╭──
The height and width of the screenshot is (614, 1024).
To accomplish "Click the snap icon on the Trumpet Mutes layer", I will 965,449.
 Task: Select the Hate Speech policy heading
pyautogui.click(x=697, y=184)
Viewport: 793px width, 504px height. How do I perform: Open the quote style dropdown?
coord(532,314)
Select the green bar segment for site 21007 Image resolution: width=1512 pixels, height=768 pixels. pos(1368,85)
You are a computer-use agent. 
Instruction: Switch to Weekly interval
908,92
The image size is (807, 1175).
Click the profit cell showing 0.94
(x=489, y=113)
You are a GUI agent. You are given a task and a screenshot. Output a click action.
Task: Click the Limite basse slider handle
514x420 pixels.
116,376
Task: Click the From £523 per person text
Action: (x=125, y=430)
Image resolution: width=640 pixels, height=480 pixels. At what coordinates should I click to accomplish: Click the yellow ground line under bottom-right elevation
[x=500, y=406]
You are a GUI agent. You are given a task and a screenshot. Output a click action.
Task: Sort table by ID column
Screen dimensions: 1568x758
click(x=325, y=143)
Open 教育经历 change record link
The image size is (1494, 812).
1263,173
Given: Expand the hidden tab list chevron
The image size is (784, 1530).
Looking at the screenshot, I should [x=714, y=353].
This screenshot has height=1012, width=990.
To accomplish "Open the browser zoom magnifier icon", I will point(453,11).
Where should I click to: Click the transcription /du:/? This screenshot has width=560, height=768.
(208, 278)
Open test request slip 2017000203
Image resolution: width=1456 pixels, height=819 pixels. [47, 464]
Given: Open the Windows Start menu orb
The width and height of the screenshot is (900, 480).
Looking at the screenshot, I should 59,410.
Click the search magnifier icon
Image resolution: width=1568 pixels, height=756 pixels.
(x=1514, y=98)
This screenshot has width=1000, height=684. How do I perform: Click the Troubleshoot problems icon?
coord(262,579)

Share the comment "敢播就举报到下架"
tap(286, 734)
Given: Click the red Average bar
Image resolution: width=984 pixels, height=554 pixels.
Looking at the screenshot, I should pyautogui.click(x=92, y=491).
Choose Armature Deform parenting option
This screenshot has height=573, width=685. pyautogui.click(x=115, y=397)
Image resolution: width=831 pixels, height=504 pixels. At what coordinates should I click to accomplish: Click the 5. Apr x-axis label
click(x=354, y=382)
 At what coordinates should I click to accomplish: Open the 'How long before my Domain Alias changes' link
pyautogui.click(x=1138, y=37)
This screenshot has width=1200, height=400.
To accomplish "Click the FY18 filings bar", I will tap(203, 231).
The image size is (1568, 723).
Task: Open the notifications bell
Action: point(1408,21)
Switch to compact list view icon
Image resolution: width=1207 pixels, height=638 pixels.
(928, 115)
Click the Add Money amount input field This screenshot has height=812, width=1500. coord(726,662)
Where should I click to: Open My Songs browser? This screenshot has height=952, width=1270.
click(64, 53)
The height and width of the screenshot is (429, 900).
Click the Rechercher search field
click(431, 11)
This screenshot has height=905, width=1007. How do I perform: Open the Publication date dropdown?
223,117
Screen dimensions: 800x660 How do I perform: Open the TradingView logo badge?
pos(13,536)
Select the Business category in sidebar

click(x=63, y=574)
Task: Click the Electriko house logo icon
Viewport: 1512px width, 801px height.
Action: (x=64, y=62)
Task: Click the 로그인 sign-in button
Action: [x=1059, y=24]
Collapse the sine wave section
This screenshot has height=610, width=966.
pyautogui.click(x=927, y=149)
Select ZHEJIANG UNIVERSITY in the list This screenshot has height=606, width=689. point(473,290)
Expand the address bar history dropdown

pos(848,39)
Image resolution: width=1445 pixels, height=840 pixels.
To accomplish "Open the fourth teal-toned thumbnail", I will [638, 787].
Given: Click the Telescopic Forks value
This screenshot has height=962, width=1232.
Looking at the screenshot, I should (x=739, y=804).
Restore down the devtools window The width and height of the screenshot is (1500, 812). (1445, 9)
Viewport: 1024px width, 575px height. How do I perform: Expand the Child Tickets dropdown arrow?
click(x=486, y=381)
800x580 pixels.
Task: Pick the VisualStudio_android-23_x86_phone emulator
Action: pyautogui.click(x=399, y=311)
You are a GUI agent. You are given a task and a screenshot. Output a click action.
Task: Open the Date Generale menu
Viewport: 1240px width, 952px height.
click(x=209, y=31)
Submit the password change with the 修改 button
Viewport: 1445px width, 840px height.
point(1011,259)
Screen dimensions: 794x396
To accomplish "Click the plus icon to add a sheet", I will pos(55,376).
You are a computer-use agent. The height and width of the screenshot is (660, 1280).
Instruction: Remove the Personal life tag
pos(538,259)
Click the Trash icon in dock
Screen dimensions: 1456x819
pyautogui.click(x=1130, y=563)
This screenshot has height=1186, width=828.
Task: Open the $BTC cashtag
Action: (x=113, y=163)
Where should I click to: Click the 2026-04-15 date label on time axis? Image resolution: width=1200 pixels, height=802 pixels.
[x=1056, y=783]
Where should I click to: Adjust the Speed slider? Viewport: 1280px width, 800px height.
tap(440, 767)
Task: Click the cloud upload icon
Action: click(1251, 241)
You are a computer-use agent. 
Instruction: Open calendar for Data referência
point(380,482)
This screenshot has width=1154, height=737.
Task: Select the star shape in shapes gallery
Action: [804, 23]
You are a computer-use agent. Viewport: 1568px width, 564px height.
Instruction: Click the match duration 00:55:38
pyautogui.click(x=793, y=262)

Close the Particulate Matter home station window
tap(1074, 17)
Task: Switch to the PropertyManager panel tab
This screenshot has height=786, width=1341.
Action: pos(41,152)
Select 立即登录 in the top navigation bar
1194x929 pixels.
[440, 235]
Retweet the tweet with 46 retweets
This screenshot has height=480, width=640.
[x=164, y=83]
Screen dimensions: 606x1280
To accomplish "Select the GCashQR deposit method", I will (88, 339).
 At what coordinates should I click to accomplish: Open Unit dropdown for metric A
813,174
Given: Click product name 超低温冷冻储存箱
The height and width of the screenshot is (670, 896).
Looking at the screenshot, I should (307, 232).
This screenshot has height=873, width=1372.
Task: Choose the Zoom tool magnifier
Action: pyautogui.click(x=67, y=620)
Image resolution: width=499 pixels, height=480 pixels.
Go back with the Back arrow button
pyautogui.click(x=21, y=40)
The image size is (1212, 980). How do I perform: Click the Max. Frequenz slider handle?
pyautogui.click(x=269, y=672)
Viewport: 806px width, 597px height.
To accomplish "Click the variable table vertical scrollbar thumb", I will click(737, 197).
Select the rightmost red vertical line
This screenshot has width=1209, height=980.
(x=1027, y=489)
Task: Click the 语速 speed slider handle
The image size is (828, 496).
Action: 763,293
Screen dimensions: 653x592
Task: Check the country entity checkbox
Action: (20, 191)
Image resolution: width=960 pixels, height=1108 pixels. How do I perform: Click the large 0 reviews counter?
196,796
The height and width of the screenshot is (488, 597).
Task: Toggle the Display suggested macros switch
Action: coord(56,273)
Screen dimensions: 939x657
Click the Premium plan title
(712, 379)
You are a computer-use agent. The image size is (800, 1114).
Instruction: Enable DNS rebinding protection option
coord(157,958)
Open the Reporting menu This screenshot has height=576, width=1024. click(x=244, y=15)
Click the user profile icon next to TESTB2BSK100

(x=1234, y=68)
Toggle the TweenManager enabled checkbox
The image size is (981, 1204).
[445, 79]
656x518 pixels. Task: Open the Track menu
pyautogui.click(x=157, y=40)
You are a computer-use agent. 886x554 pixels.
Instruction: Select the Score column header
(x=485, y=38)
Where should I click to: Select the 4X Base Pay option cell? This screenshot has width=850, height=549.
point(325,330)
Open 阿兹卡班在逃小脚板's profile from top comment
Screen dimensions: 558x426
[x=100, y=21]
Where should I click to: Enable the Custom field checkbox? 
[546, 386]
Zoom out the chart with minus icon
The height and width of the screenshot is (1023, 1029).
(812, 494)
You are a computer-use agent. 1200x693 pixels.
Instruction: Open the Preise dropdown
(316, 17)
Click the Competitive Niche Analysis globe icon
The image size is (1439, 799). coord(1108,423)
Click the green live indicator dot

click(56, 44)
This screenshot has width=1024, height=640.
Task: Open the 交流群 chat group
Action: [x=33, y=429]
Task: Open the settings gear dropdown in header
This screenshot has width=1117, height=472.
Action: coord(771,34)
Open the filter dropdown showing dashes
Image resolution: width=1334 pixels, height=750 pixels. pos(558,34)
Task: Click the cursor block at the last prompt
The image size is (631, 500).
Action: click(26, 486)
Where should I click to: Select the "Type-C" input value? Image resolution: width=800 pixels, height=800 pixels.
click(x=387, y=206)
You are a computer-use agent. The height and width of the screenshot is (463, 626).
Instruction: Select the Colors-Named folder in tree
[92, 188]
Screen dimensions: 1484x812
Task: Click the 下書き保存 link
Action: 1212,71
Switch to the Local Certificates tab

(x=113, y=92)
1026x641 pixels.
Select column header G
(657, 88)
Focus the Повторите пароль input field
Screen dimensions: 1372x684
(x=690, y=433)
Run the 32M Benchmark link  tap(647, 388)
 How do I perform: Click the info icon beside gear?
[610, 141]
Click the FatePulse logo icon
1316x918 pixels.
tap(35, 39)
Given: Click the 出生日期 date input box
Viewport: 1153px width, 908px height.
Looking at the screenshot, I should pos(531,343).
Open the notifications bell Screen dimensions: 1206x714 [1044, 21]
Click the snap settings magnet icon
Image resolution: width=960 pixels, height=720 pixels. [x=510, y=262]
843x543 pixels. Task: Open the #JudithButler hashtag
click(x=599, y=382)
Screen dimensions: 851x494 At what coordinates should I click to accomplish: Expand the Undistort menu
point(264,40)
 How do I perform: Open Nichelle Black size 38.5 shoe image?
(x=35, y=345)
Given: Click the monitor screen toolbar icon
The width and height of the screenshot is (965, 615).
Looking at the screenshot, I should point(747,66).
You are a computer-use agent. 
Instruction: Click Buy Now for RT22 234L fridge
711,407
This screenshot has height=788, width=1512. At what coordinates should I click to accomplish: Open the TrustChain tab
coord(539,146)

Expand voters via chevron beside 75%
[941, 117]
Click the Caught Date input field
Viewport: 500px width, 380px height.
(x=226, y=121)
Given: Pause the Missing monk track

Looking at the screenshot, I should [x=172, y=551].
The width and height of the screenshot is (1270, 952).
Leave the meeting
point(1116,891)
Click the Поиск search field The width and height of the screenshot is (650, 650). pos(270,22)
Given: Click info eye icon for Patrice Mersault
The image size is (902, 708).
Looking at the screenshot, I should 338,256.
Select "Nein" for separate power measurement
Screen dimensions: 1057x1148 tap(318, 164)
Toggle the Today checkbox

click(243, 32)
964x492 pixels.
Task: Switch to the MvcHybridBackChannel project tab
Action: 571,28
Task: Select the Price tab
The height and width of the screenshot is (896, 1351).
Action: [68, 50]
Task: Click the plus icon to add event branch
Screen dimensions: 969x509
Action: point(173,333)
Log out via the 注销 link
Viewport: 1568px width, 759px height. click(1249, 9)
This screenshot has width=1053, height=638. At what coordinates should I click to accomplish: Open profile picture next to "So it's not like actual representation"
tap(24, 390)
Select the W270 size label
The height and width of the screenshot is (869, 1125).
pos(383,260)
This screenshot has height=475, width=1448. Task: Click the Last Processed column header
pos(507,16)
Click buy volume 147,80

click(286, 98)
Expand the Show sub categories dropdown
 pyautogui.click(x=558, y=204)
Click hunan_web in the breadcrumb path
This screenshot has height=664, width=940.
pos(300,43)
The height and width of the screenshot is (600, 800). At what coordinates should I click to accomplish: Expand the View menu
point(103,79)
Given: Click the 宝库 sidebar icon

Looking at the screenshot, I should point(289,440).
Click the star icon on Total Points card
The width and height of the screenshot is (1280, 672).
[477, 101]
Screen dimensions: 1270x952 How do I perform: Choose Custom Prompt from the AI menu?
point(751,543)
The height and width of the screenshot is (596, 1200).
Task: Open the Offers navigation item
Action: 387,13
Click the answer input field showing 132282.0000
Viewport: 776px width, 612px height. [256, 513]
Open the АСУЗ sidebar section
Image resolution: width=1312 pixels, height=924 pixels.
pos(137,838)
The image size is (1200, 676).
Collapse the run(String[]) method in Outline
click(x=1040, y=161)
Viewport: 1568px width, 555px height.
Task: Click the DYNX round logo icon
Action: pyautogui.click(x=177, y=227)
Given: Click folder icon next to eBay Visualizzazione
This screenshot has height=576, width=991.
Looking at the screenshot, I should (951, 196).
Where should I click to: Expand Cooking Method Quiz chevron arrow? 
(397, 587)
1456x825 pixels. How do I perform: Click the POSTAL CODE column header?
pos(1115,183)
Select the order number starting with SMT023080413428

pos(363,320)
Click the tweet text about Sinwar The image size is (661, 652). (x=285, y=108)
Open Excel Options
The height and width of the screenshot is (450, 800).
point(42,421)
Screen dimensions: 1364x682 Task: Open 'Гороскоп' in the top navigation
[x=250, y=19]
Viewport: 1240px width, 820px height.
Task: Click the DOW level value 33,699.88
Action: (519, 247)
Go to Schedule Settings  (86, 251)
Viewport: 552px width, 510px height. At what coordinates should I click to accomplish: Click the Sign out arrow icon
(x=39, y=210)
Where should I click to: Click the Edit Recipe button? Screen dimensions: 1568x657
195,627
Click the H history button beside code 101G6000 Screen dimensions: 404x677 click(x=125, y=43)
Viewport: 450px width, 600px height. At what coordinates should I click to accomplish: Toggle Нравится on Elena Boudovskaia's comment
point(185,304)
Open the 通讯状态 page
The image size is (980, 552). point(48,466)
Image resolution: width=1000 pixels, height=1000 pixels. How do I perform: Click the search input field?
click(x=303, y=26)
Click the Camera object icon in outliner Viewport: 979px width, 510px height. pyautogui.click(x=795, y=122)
╰──
*EXERCISE BRIEF:*
Echo back every line of the records, starting at the line containing "Viewport: 450px width, 600px" and continuing through the final line of the records, both included.

*EXERCISE ANSWER:*
Viewport: 450px width, 600px height. At what coordinates should I click to accomplish: Toggle Нравится on Elena Boudovskaia's comment
point(185,304)
Open the 通讯状态 page
The image size is (980, 552). point(48,466)
Image resolution: width=1000 pixels, height=1000 pixels. How do I perform: Click the search input field?
click(x=303, y=26)
Click the Camera object icon in outliner Viewport: 979px width, 510px height. pyautogui.click(x=795, y=122)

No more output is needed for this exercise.